### PROBLEM TO SOLVE
Rewrite the lines below with "At what coordinates should I click to accomplish" changed to "Which point should I click to accomplish" wherever it occurs, keeping everything else the same.

# start of INFORMATION SUPPLIED

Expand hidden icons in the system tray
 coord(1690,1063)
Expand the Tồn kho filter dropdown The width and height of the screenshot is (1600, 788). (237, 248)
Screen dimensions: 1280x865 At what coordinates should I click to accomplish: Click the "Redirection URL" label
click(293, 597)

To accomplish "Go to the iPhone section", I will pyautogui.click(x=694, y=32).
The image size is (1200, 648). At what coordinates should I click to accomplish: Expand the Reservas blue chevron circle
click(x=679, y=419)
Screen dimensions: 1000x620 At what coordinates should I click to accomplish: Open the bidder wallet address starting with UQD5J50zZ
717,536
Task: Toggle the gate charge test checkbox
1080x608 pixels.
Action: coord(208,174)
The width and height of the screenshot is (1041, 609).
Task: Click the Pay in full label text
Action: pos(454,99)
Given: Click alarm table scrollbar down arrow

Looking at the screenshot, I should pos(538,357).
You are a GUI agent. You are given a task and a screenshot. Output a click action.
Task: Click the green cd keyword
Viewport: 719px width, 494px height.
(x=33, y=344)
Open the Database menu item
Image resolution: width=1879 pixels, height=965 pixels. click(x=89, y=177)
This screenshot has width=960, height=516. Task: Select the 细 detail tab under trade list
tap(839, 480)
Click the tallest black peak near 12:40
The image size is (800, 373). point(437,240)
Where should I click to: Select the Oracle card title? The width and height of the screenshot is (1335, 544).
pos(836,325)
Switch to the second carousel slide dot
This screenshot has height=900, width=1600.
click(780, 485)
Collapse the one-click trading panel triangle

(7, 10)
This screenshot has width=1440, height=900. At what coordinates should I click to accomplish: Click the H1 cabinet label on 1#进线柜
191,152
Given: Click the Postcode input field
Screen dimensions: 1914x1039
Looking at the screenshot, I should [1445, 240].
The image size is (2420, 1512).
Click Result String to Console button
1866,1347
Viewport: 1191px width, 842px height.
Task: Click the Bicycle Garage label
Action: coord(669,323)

# end of INFORMATION SUPPLIED

### RESULT BELOW
Expand hidden icons in the system tray
 coord(1690,1063)
Expand the Tồn kho filter dropdown The width and height of the screenshot is (1600, 788). (237, 248)
Screen dimensions: 1280x865 Which point should I click to accomplish: Click the "Redirection URL" label
click(293, 597)

To accomplish "Go to the iPhone section", I will pyautogui.click(x=694, y=32).
The image size is (1200, 648). Which point should I click to accomplish: Expand the Reservas blue chevron circle
click(x=679, y=419)
Screen dimensions: 1000x620 Which point should I click to accomplish: Open the bidder wallet address starting with UQD5J50zZ
717,536
Task: Toggle the gate charge test checkbox
1080x608 pixels.
Action: coord(208,174)
The width and height of the screenshot is (1041, 609).
Task: Click the Pay in full label text
Action: pos(454,99)
Given: Click alarm table scrollbar down arrow

Looking at the screenshot, I should pos(538,357).
You are a GUI agent. You are given a task and a screenshot. Output a click action.
Task: Click the green cd keyword
Viewport: 719px width, 494px height.
(x=33, y=344)
Open the Database menu item
Image resolution: width=1879 pixels, height=965 pixels. click(x=89, y=177)
This screenshot has width=960, height=516. Task: Select the 细 detail tab under trade list
tap(839, 480)
Click the tallest black peak near 12:40
The image size is (800, 373). point(437,240)
Where should I click to: Select the Oracle card title? The width and height of the screenshot is (1335, 544).
pos(836,325)
Switch to the second carousel slide dot
This screenshot has height=900, width=1600.
click(780, 485)
Collapse the one-click trading panel triangle

(7, 10)
This screenshot has width=1440, height=900. Which point should I click to accomplish: Click the H1 cabinet label on 1#进线柜
191,152
Given: Click the Postcode input field
Screen dimensions: 1914x1039
Looking at the screenshot, I should [1445, 240].
The image size is (2420, 1512).
Click Result String to Console button
1866,1347
Viewport: 1191px width, 842px height.
Task: Click the Bicycle Garage label
Action: coord(669,323)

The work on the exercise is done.